Untangling Apache Hadoop YARN, Part 1: Cluster and YARN Basics
2016-10-11 09:48
393 查看
In this multipart series, fully explore the tangled ball of thread that is YARN.
YARN (Yet Another Resource Negotiator) is the resource management layer for the Apache Hadoop ecosystem. YARN has been available for several releases, but many users still have fundamental questions about what YARN is, what it’s for, and how it works. This
new series of blog posts is designed with the following goals in mind:
Provide a basic understanding of the components that make up YARN
Illustrate how a MapReduce job fits into the YARN model of computation. (Note: although Apache Spark integrates with YARN as well, this series will focus on MapReduce specifically. For information about Spark on YARN, see this
post.)
Present an overview of how the YARN scheduler works and provide building-block examples for scheduler configuration
The series comprises the following parts:
Part 1: Cluster and YARN basics
Part 2: Global configuration basics
Part 3: Scheduler concepts
Part 4: FairScheduler queue basics
Part 5: Using FairScheduler queue properties
In this initial post, we’ll cover the fundamentals of YARN, which runs processes on a cluster similarly to the way an operating system runs processes on a standalone computer. Subsequent parts will be released every few weeks.

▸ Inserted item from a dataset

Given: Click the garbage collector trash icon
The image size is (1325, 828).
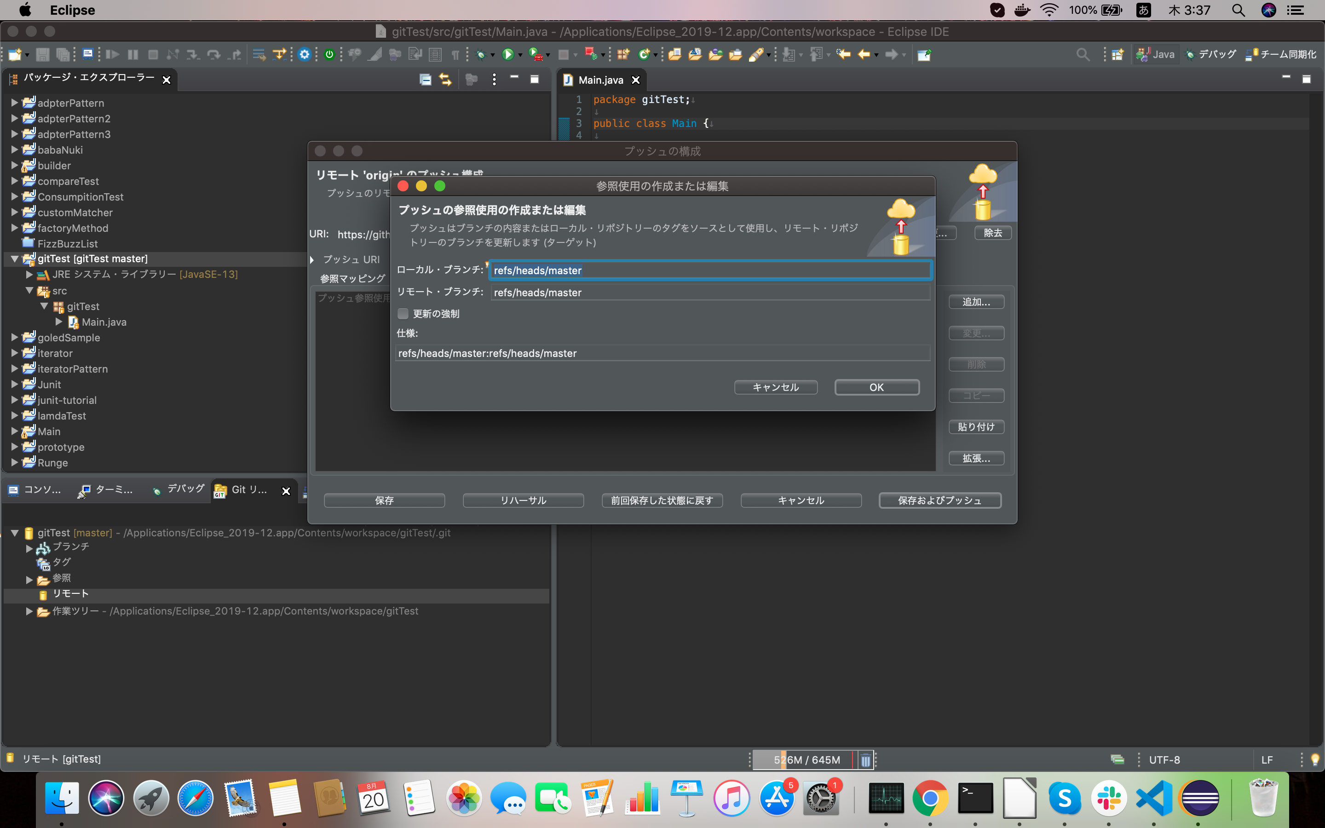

A host is the Hadoop term for a computer (also called a node, in YARN terminology). A cluster is two or more hosts connected by a high-speed local network. Two or more hosts—the Hadoop term for
a computer (also called a node in YARN terminology)—connected by a high-speed local network are called a cluster. From the standpoint of Hadoop, there can be several thousand hosts in a cluster.
In Hadoop, there are two types of hosts in the cluster.
Figure 1: Master host and Worker hosts
Conceptually, a master host is the communication point for a client program. A master host sends the work to the rest of the cluster, which consists of worker hosts. (In Hadoop, a cluster can technically be a single
host. Such a setup is typically used for debugging or simple testing, and is not recommended for a typical Hadoop workload.)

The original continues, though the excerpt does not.